A privatização das áreas costeiras pode dificultar o acesso público às praias, que são um bem comum e um direito de todos os cidadãos. A transferência de terrenos para o setor privado acarreta o risco significativo de que áreas anteriormente acessíveis se tornem exclusivas, restringindo o uso público e beneficiando apenas uma pequena parcela da população com poder aquisitivo elevado.

Preservação e Justiça Social em Jogo

A PEC das Praias, apesar de apresentada como uma solução para questões de segurança jurídica e desenvolvimento econômico, representa um retrocesso significativo em termos de justiça social e preservação ambiental. A proteção das praias e dos terrenos de marinha deve permanecer sob a gestão da União para garantir que esses recursos sejam preservados para as futuras gerações e que todas as comunidades, especialmente as mais vulneráveis, tenham garantido seu direito de acesso e uso.

Necessidade de Mobilização Social

A resistência à PEC das Praias deve se intensificar. Movimentos sociais, ONGs ambientais e a sociedade civil precisam unir forças para impedir a aprovação dessa proposta que coloca em risco ecossistemas vitais e a segurança de inúmeras comunidades tradicionais.

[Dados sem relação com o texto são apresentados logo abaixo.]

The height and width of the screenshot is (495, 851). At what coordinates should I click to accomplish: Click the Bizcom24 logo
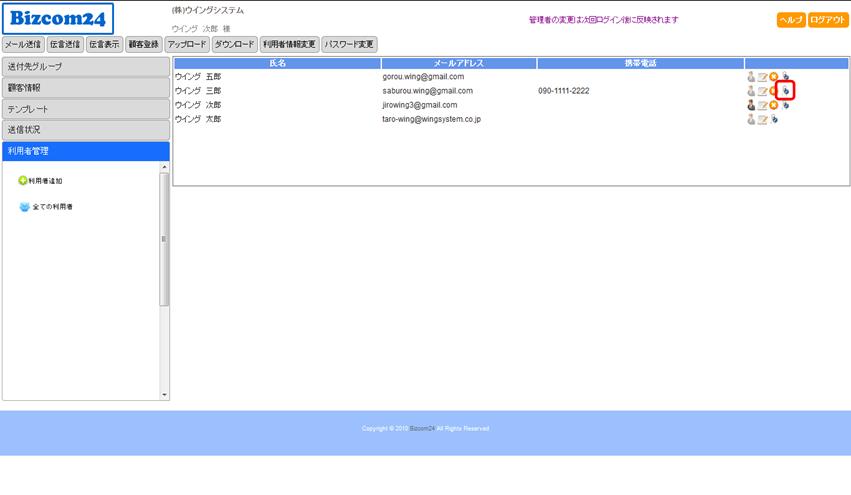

A conscientização sobre os impactos negativos da PEC é crucial para mobilizar a opinião pública e pressionar os legisladores a votarem contra a medida.

Uma Chamada à Ação

A preservação das praias e dos terrenos de marinha é essencial não apenas para a proteção ambiental, mas também para a manutenção da diversidade cultural e do modo de vida de muitas comunidades. A luta contra a PEC das Praias deve ser vista como uma luta por justiça social e ambiental, defendendo os direitos de todos os brasileiros ao acesso e uso sustentável desses recursos naturais.

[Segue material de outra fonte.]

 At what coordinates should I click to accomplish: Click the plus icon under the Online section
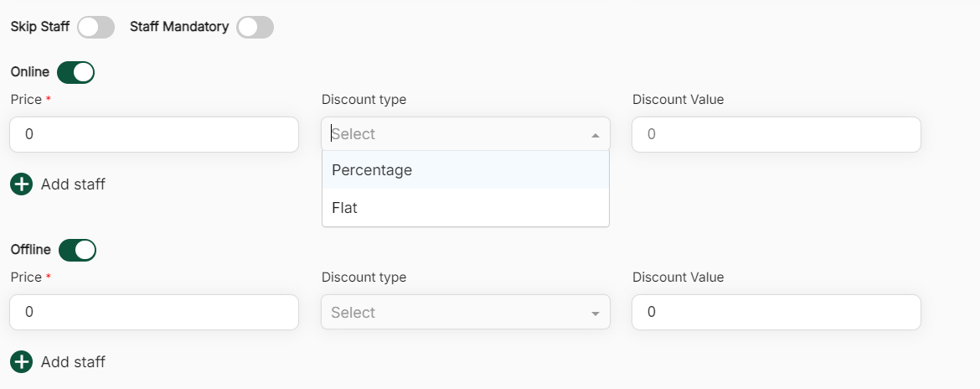pos(21,184)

Guarujá, não os deixe invadir tuas praias!!!

 *José Manoel Ferreira Gonçalves é jornalista, cientista político, engenheiro, escritor e advogado. É pré-canditado a prefeito do Guarujá pelo PSOL. É presidente da Associação Guarujá Viva, AGUAVIVA, e da Frente Nacional pela Volta das Ferrovias, Ferrofrente. Idealizador do Portal SOS PLANETA.

Declaração de Fontes “As informações contidas neste artigo foram obtidas a partir de análises de especialistas e notícias recentes sobre a PEC das Praias.”